* _WHAT NEEDS TO BE DONE_:
Turn the data below into a JSON list of strings, with each line as one string and blank lines omitted.

---------------

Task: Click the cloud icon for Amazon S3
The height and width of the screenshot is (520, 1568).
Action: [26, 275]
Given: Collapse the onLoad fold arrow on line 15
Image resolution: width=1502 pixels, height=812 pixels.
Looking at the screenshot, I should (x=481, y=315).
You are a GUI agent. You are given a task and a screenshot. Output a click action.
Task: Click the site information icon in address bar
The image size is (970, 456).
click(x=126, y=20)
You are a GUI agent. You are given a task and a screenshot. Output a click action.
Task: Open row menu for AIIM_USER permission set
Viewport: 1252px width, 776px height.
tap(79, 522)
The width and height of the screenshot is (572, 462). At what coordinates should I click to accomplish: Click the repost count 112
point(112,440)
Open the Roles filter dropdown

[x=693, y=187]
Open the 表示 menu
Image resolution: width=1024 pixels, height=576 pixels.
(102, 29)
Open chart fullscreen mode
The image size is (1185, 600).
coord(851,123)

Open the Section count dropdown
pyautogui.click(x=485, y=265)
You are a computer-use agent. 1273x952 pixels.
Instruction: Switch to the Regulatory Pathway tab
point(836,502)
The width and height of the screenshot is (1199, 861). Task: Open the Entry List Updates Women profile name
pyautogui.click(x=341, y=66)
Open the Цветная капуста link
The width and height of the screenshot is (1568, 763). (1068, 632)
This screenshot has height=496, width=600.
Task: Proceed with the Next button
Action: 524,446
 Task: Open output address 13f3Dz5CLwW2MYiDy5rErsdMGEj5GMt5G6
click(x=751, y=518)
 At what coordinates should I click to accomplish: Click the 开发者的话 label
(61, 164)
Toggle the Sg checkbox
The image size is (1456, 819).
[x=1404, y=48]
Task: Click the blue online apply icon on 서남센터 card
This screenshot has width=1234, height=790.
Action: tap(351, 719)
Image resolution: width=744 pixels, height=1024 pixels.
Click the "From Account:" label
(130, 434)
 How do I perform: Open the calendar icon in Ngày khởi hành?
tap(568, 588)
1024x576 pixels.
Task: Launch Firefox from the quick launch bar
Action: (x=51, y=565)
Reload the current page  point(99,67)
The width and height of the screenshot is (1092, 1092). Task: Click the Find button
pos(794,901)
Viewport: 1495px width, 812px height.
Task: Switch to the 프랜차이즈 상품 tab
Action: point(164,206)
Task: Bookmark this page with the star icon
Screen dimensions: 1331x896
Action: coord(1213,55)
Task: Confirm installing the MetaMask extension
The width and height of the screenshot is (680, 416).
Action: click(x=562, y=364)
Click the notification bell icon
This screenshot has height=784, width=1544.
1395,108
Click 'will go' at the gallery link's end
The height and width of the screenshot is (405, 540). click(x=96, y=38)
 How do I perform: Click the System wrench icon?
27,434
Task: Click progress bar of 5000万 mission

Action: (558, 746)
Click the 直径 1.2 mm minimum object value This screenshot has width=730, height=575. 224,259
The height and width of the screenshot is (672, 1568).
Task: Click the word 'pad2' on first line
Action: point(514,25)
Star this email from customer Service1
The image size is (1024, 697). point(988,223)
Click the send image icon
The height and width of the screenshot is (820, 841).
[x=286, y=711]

---------------

* _FULL OUTPUT_:
[
  "Task: Click the cloud icon for Amazon S3",
  "The height and width of the screenshot is (520, 1568).",
  "Action: [26, 275]",
  "Given: Collapse the onLoad fold arrow on line 15",
  "Image resolution: width=1502 pixels, height=812 pixels.",
  "Looking at the screenshot, I should (x=481, y=315).",
  "You are a GUI agent. You are given a task and a screenshot. Output a click action.",
  "Task: Click the site information icon in address bar",
  "The image size is (970, 456).",
  "click(x=126, y=20)",
  "You are a GUI agent. You are given a task and a screenshot. Output a click action.",
  "Task: Open row menu for AIIM_USER permission set",
  "Viewport: 1252px width, 776px height.",
  "tap(79, 522)",
  "The width and height of the screenshot is (572, 462). At what coordinates should I click to accomplish: Click the repost count 112",
  "point(112,440)",
  "Open the Roles filter dropdown",
  "[x=693, y=187]",
  "Open the 表示 menu",
  "Image resolution: width=1024 pixels, height=576 pixels.",
  "(102, 29)",
  "Open chart fullscreen mode",
  "The image size is (1185, 600).",
  "coord(851,123)",
  "Open the Section count dropdown",
  "pyautogui.click(x=485, y=265)",
  "You are a computer-use agent. 1273x952 pixels.",
  "Instruction: Switch to the Regulatory Pathway tab",
  "point(836,502)",
  "The width and height of the screenshot is (1199, 861). Task: Open the Entry List Updates Women profile name",
  "pyautogui.click(x=341, y=66)",
  "Open the Цветная капуста link",
  "The width and height of the screenshot is (1568, 763). (1068, 632)",
  "This screenshot has height=496, width=600.",
  "Task: Proceed with the Next button",
  "Action: 524,446",
  " Task: Open output address 13f3Dz5CLwW2MYiDy5rErsdMGEj5GMt5G6",
  "click(x=751, y=518)",
  " At what coordinates should I click to accomplish: Click the 开发者的话 label",
  "(61, 164)",
  "Toggle the Sg checkbox",
  "The image size is (1456, 819).",
  "[x=1404, y=48]",
  "Task: Click the blue online apply icon on 서남센터 card",
  "This screenshot has width=1234, height=790.",
  "Action: tap(351, 719)",
  "Image resolution: width=744 pixels, height=1024 pixels.",
  "Click the \"From Account:\" label",
  "(130, 434)",
  " How do I perform: Open the calendar icon in Ngày khởi hành?",
  "tap(568, 588)",
  "1024x576 pixels.",
  "Task: Launch Firefox from the quick launch bar",
  "Action: (x=51, y=565)",
  "Reload the current page  point(99,67)",
  "The width and height of the screenshot is (1092, 1092). Task: Click the Find button",
  "pos(794,901)",
  "Viewport: 1495px width, 812px height.",
  "Task: Switch to the 프랜차이즈 상품 tab",
  "Action: point(164,206)",
  "Task: Bookmark this page with the star icon",
  "Screen dimensions: 1331x896",
  "Action: coord(1213,55)",
  "Task: Confirm installing the MetaMask extension",
  "The width and height of the screenshot is (680, 416).",
  "Action: click(x=562, y=364)",
  "Click the notification bell icon",
  "This screenshot has height=784, width=1544.",
  "1395,108",
  "Click 'will go' at the gallery link's end",
  "The height and width of the screenshot is (405, 540). click(x=96, y=38)",
  " How do I perform: Click the System wrench icon?",
  "27,434",
  "Task: Click progress bar of 5000万 mission",
  "Action: (558, 746)",
  "Click the 直径 1.2 mm minimum object value This screenshot has width=730, height=575. 224,259",
  "The height and width of the screenshot is (672, 1568).",
  "Task: Click the word 'pad2' on first line",
  "Action: point(514,25)",
  "Star this email from customer Service1",
  "The image size is (1024, 697). point(988,223)",
  "Click the send image icon",
  "The height and width of the screenshot is (820, 841).",
  "[x=286, y=711]"
]